Thorch keeps the FAT boot filesystem labelled ROCKNIX for compatibility with
the imported ROCKNIX boot image conventions, but the current evidence does not
prove that Thor ABL chooses Linux media by that filesystem label. The practical
boot contract is a FAT/ESP-style partition with a top-level /KERNEL Android
boot image.
If an internal Thorch install is present and ABL loads the internal /KERNEL
before the SD card's /KERNEL, Thorch's initramfs now prefers an inserted
Thorch SD root automatically. It detects the expected two-partition SD layout:
ROCKNIX FAT boot plus THORCH_ROOT ext4 root on the same mmcblk card. Pass
thorch.sdprefer=0 on the kernel command line to disable this behavior.
Internal install is not recommended unless this is a disposable test device and you have a known-good recovery path.
Boot the SD image first, then choose the internal Linux boot and root partitions explicitly:
sudo thorch-install-internal --boot-device /dev/<linux-boot-partition> --root-device /dev/<linux-root-partition>The installer refuses to run unless / appears to be on removable media. It
also rejects common Android partition labels, backs up existing boot files when
readable, formats only the selected partitions, rebuilds /boot/KERNEL, and
validates the boot layout.
Without device arguments it can auto-detect one existing internal ROCKNIX/Thorch
target. It only shrinks and wipes Android userdata when launched explicitly
with --create-from-userdata and confirmed with SHRINK USERDATA.

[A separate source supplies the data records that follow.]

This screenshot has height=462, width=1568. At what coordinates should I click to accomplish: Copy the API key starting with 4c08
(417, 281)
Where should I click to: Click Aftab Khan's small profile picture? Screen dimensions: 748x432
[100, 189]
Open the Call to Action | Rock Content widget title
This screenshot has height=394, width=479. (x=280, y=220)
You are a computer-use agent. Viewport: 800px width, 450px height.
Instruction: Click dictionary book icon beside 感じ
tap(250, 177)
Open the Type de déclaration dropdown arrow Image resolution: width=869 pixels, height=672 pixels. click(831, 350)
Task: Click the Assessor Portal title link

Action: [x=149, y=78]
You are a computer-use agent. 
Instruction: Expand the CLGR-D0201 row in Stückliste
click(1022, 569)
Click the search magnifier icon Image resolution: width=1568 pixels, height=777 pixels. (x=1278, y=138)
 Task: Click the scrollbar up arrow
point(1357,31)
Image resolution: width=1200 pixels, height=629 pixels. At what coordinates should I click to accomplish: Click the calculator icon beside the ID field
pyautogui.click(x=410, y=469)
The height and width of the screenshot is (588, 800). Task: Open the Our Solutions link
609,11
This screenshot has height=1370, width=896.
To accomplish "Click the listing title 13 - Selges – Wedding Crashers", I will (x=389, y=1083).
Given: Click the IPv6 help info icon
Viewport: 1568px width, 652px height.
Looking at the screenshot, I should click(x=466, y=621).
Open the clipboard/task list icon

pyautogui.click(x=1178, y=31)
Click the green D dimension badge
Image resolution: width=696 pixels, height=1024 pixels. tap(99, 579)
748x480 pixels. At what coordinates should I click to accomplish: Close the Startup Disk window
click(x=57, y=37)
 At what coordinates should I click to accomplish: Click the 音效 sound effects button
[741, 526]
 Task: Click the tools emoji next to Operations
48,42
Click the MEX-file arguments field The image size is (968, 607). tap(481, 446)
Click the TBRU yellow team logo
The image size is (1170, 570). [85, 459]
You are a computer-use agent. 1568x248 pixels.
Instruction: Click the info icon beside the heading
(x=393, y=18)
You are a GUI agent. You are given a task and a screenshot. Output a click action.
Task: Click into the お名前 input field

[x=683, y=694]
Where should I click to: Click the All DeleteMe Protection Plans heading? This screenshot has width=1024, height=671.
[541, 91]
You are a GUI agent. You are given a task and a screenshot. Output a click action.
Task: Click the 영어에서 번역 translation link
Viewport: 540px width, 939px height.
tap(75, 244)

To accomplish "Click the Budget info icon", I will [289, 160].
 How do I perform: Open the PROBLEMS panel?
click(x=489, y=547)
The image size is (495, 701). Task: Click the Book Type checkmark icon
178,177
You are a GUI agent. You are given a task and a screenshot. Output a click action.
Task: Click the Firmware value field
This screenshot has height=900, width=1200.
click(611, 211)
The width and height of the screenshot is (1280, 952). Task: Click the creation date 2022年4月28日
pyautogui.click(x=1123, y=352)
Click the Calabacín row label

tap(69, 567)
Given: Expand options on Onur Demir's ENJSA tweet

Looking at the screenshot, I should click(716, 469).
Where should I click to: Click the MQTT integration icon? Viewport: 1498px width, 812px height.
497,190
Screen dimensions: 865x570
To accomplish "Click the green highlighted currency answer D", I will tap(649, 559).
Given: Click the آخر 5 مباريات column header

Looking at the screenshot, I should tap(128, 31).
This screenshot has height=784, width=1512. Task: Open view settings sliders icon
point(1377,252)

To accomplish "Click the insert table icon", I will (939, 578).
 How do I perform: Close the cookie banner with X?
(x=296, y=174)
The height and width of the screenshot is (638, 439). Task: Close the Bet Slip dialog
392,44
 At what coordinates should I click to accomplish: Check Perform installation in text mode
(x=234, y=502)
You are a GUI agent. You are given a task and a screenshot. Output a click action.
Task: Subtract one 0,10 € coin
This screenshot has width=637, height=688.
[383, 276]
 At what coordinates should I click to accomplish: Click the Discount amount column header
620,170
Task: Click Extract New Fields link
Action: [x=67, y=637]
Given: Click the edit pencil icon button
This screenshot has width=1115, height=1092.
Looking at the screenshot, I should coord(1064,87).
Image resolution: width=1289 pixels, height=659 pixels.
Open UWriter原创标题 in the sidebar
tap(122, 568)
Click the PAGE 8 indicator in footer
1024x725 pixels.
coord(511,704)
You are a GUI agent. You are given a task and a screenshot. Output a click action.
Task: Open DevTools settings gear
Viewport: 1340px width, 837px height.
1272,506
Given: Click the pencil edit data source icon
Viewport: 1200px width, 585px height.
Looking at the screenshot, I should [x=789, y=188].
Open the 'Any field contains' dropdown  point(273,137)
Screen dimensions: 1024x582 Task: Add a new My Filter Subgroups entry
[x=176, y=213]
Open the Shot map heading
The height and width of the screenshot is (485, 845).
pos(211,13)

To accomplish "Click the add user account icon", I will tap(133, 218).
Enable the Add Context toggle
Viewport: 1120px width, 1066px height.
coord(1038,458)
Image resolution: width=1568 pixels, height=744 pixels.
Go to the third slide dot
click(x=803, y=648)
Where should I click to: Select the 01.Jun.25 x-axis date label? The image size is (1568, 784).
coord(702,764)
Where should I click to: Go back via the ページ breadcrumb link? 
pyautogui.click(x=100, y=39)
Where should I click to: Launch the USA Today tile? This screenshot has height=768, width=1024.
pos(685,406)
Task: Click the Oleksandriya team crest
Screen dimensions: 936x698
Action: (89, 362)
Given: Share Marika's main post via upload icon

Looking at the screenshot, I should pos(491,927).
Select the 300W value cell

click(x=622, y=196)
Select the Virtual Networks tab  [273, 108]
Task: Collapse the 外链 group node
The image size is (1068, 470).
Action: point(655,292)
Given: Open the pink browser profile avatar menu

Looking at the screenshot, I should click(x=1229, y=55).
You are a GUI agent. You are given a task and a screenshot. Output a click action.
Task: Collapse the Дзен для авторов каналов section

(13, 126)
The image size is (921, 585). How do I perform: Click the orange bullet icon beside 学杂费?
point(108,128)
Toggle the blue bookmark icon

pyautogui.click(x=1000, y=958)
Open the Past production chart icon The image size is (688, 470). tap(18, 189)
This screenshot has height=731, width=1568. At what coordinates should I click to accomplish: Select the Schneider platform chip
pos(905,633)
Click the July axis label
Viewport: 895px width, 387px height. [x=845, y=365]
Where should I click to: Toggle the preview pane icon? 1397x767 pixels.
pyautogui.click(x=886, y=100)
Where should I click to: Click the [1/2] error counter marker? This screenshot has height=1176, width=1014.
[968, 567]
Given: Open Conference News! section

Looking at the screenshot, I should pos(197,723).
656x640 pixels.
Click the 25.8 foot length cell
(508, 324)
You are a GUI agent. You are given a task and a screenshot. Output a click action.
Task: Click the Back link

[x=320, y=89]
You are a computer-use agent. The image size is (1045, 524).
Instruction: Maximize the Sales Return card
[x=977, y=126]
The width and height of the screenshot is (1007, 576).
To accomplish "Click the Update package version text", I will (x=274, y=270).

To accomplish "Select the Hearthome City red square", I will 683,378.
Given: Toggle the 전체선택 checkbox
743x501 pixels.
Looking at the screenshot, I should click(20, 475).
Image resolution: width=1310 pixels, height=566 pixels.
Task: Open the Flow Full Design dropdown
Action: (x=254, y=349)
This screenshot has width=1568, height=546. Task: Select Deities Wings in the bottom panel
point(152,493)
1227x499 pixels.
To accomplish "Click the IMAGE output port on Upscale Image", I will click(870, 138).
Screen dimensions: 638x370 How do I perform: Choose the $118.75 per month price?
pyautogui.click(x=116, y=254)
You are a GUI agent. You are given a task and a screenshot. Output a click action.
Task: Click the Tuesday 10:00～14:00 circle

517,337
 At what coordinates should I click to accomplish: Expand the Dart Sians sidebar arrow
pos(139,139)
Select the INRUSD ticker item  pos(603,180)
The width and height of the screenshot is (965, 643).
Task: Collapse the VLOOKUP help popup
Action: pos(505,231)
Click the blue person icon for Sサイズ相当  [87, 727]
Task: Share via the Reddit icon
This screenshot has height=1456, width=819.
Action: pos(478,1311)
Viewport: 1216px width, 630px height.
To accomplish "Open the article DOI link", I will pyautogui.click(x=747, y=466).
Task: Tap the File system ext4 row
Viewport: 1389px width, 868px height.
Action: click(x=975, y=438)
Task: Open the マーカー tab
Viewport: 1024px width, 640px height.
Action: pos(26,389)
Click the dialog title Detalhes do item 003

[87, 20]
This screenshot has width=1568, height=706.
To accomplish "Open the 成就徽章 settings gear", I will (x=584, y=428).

The first-boot internal install path uses that explicit create-if-needed mode
after you accept the internal-storage data-loss warning: it installs to an
existing ROCKNIX/Thorch target when one is present, or creates a target from the
unique Android userdata partition at the Android size selected in firstboot
when no existing target is found. If Android userdata is already smaller and
there is post-userdata space from a previous interrupted install, Thorch reuses
that space instead of shrinking userdata again.
Warning: shrinking Android userdata is destructive. It deletes and
recreates the userdata partition, so the existing Android instance, apps,
settings, and local data on that partition are wiped.
Thorch has its own source tree and packaging, but today the hardware side comes from ROCKNIX and other public upstreams:
- ROCKNIX/distribution
- Arch Linux ARM
- Linux kernel upstream
- KDE Plasma and Plasma Mobile
See docs/provenance.md for details.
Thank you to the ROCKNIX maintainers and contributors for the Thor and SM8550 work that makes this project possible. Thorch also builds on work from Arch Linux ARM, Linux, KDE Plasma, FEX-Emu, Mesa/Freedreno, Qualcomm platform maintainers, and the handheld Linux community.
Thank you to AYN for creating the Thor.
Mentioning these projects is gratitude, not an endorsement claim. Thorch is an unofficial experiment.
This targets a Qualcomm Android handheld with an existing Linux-capable ABL path. Keep Android recovery and a known-good SD card available. Thorch v1 does not flash or replace ABL. Treat every image and install command in this repository as experimental and unsuitable for devices you depend on.